Thomas’ path took him first to hometown Mississippi Valley State University. Motivated by the tear streaming down Iron Eyes Cody’s cheek over pollution, he wanted to be an environmentalist and signed up for Valley’s new environmental science program.
He joined the Air Force ROTC program, and one spring someone asked him what he was doing over the summer.
“I’m going home to work on the farm,” Thomas said.
“He said, ‘Would you rather be doing anything else?’”
“I said, ‘Yep.’”
Thomas ended up at an Air Force summer camp in Abilene, Texas.
“I fell in love with this thing called the Air Force, and I fell in love with it because of the discipline that my mother and my family had already instilled in me.”
He decided from there he could do both of his dreams, environmentalism and the military. He got his degree in environmental science from Valley in 1980 and then a master’s degree in industrial safety.
That led to a job in the Air Force launching satellites because of his expertise.
He worked on the $3.4 billion Cassini spacecraft mission, which left earth in 1997. The mission includes a Saturn orbiter and a probe that landed on the Saturn moon of Titan in 2005.

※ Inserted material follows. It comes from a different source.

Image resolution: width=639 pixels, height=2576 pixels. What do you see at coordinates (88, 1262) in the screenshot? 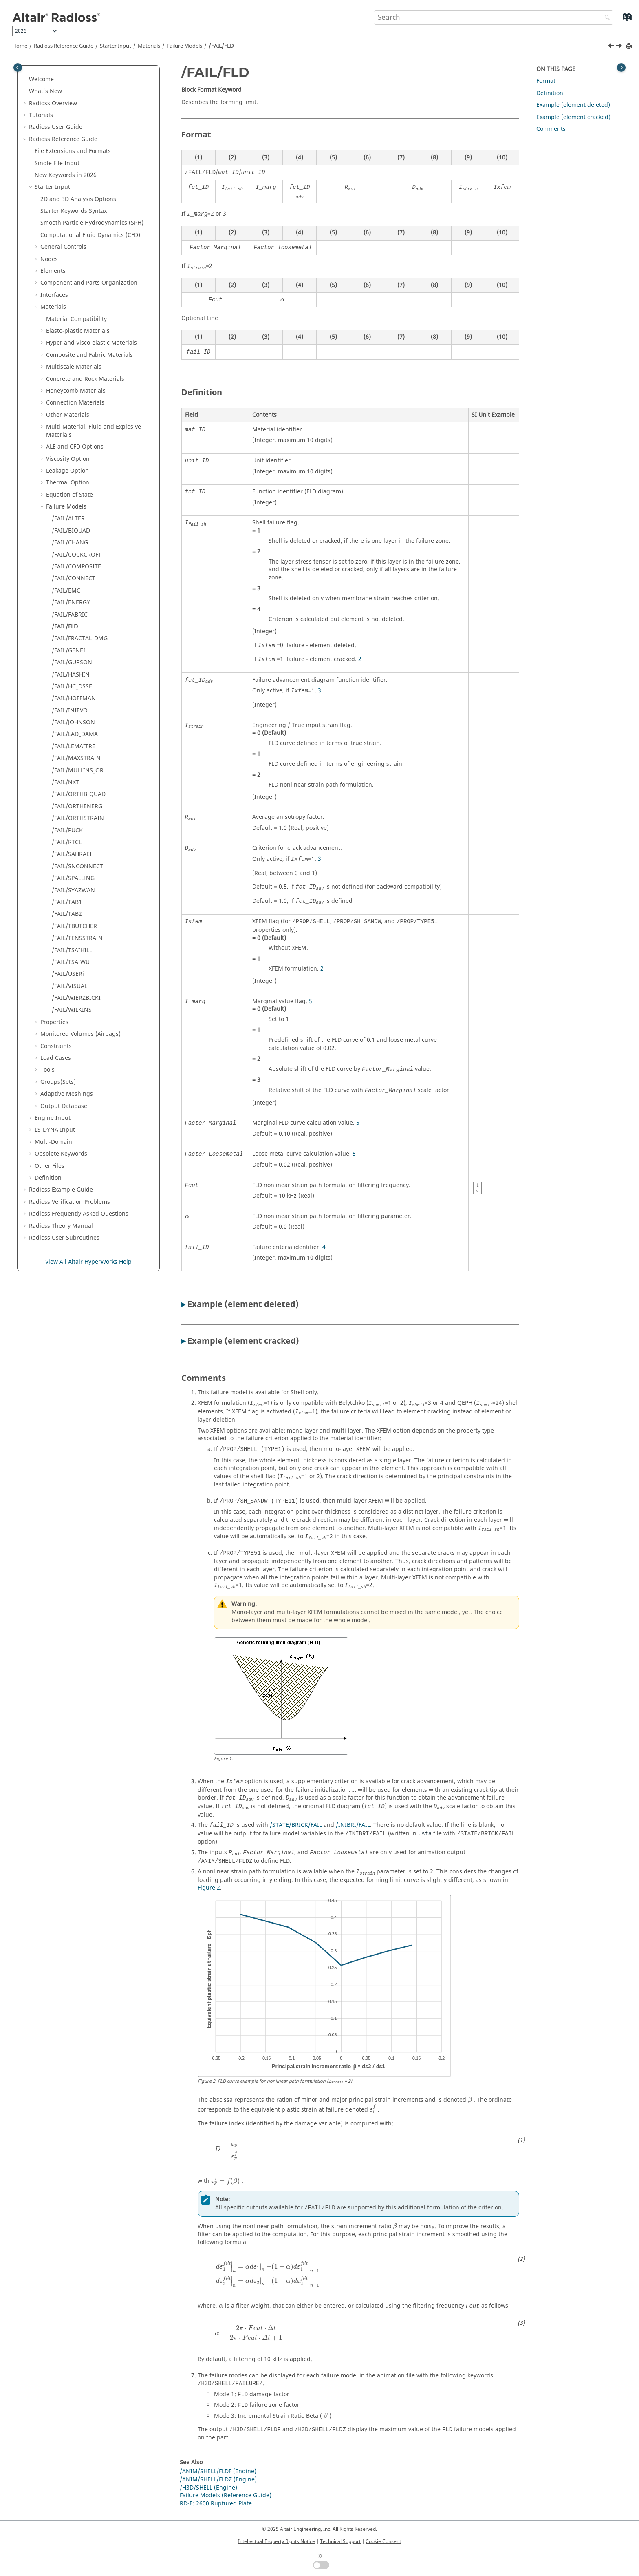
I see `View All Altair HyperWorks Help` at bounding box center [88, 1262].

Thomas also served on a delegation, picked by the president, that made strategic arms reduction talks in Switzerland and Russia. He found Russians eager to discuss American history with a U.S. citizen, especially the American Revolution. Thomas said he turned the tables and talked European history about how Louis XVI sent French ships to aid the Americans against the British.

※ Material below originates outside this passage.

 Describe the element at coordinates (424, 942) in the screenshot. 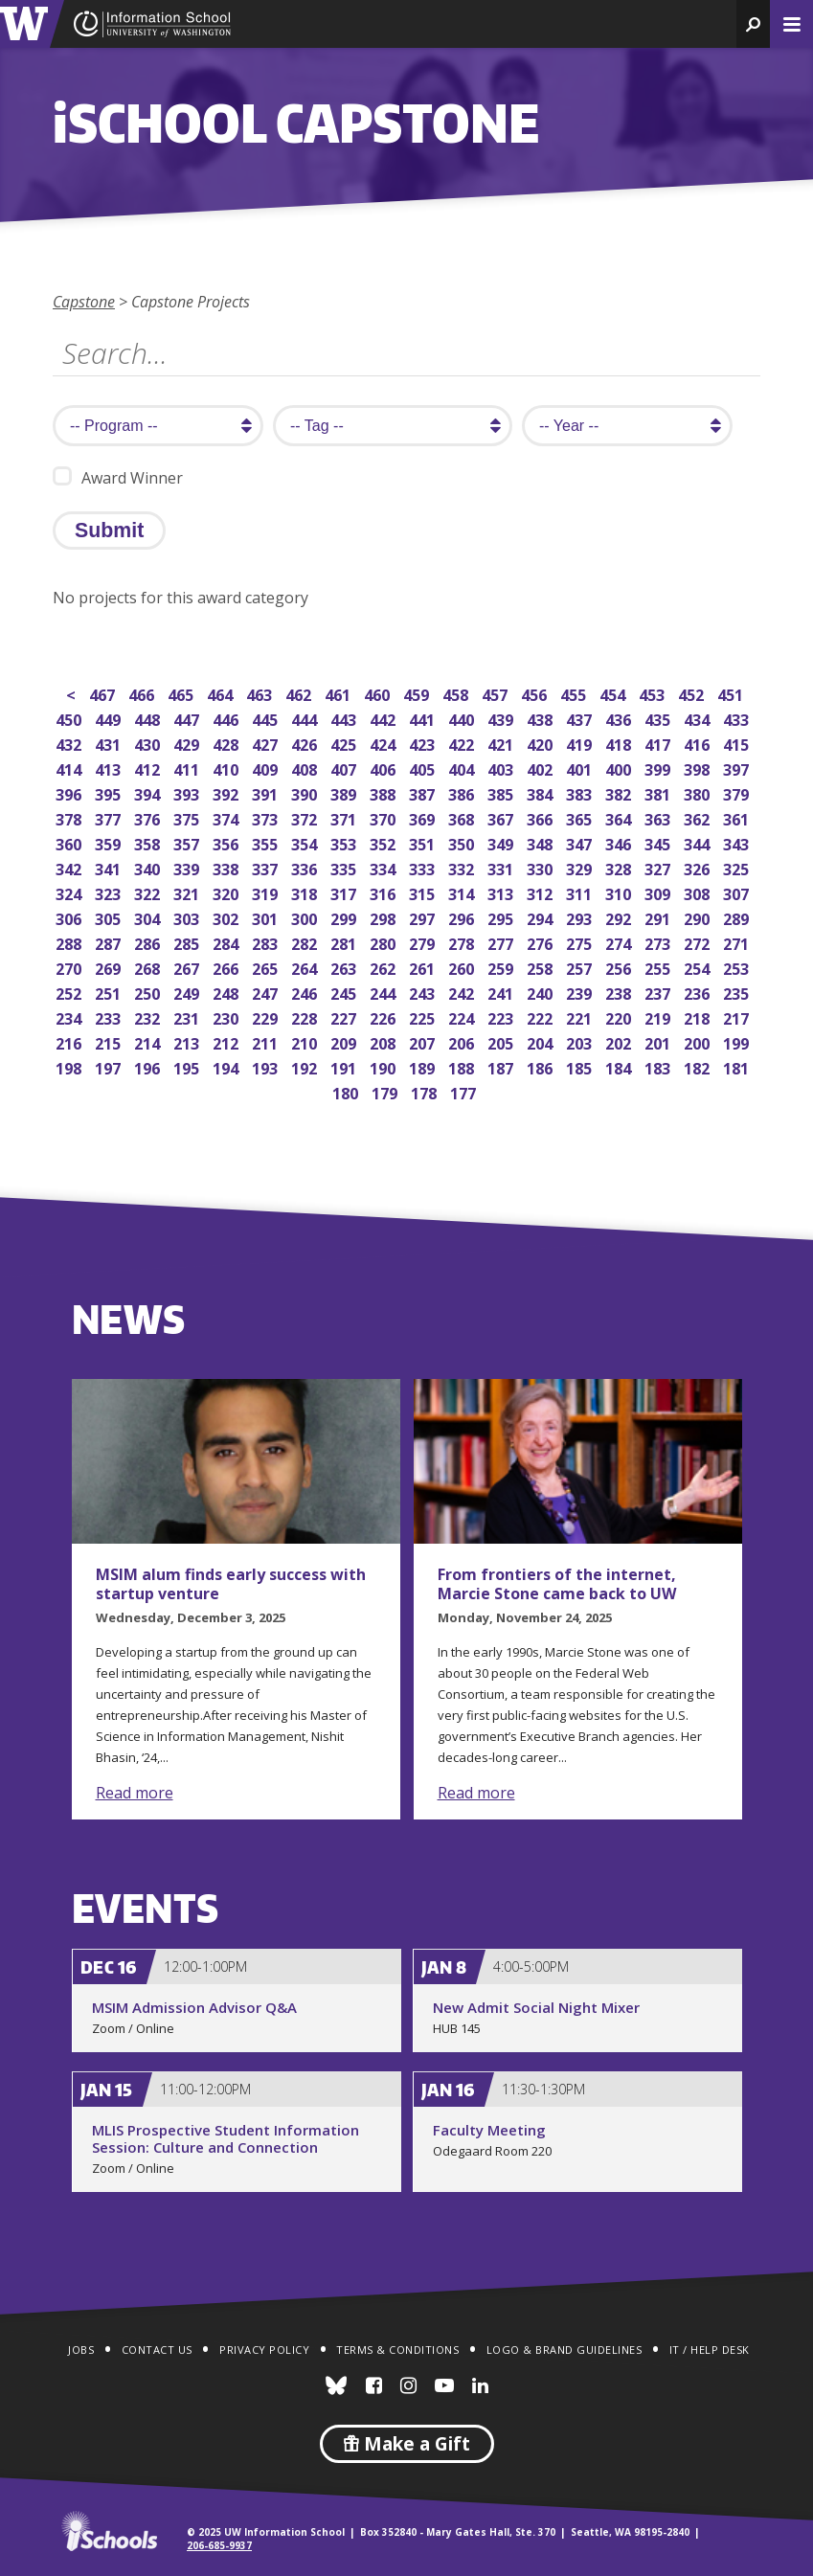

“It was silence in the room. They didn’t think an American could talk European history. I learned that right here at Leflore County High School,” he said.
He’s now vice commander of the Global Strike Command at Barksdale Air Force Base in Shreveport, La., which is in charge of the nation’s intercontinental ballistic missiles and long-range bombers.
Thomas’ mother and wife were in attendance Friday, and he greeted former teachers, coaches and classmates. The general, who had an easygoing attitude that related well to the students, encouraged teachers and parents not to give up on students, saying they’ll surprise you when you least expect.
Students had a chance to ask Thomas questions, and several used the opportunity to lament having to pass state exams before graduating even though they completed all course requirements.
Thomas didn’t buy it.
“You’ve got to pass to graduate. The credibility of getting a diploma is that you fulfill all of the requirements,” he said. “There’s one other unspoken thing about getting a diploma: It means you had the discipline to stick to it.”